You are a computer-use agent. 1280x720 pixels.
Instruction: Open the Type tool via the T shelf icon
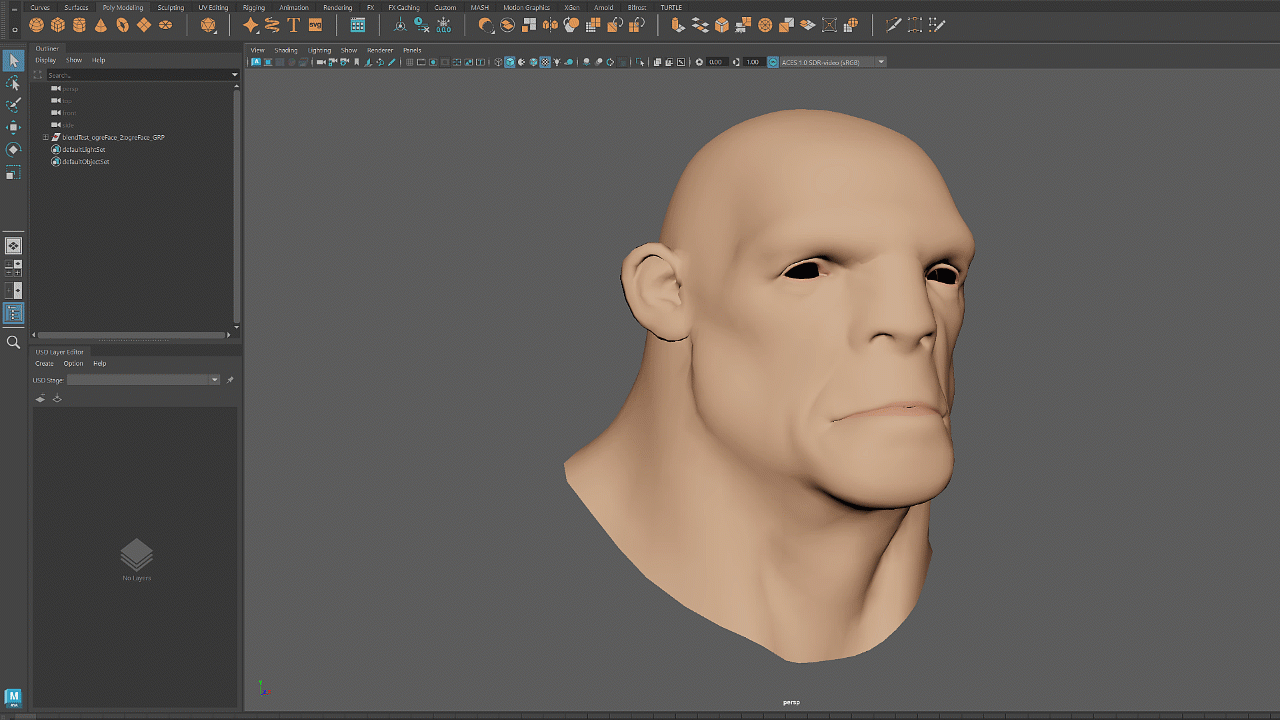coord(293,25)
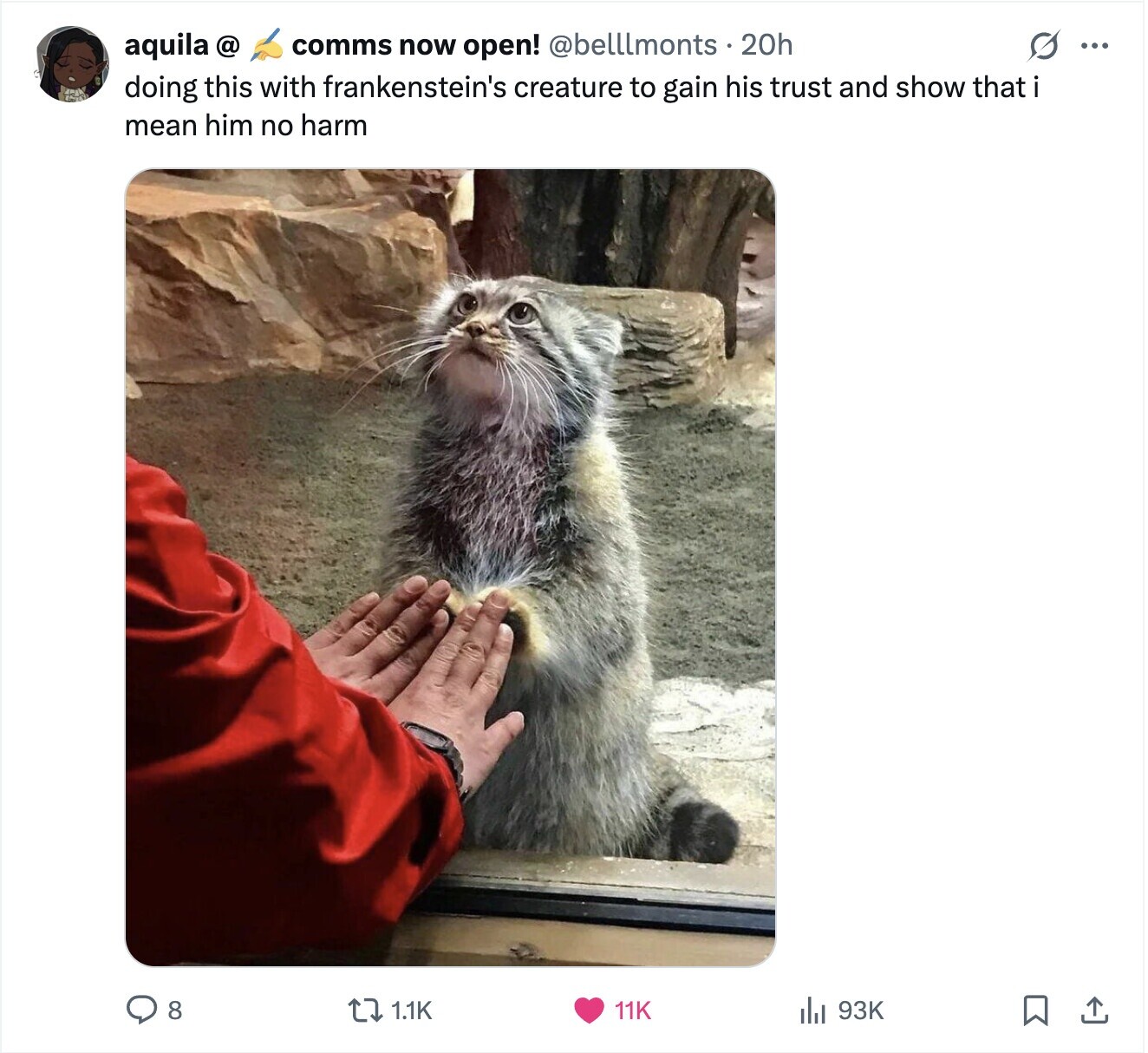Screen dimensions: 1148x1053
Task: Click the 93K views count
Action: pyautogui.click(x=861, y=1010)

- - - - -

Would you write out all of the records exactly, omitting the pictures?

Solution to this task:
You are a computer-use agent. 1280x720 pixels.
Instruction: Open the Type tool via the T shelf icon
coord(293,25)
Screen dimensions: 1148x1053
Task: Click the 93K views count
Action: pyautogui.click(x=861, y=1010)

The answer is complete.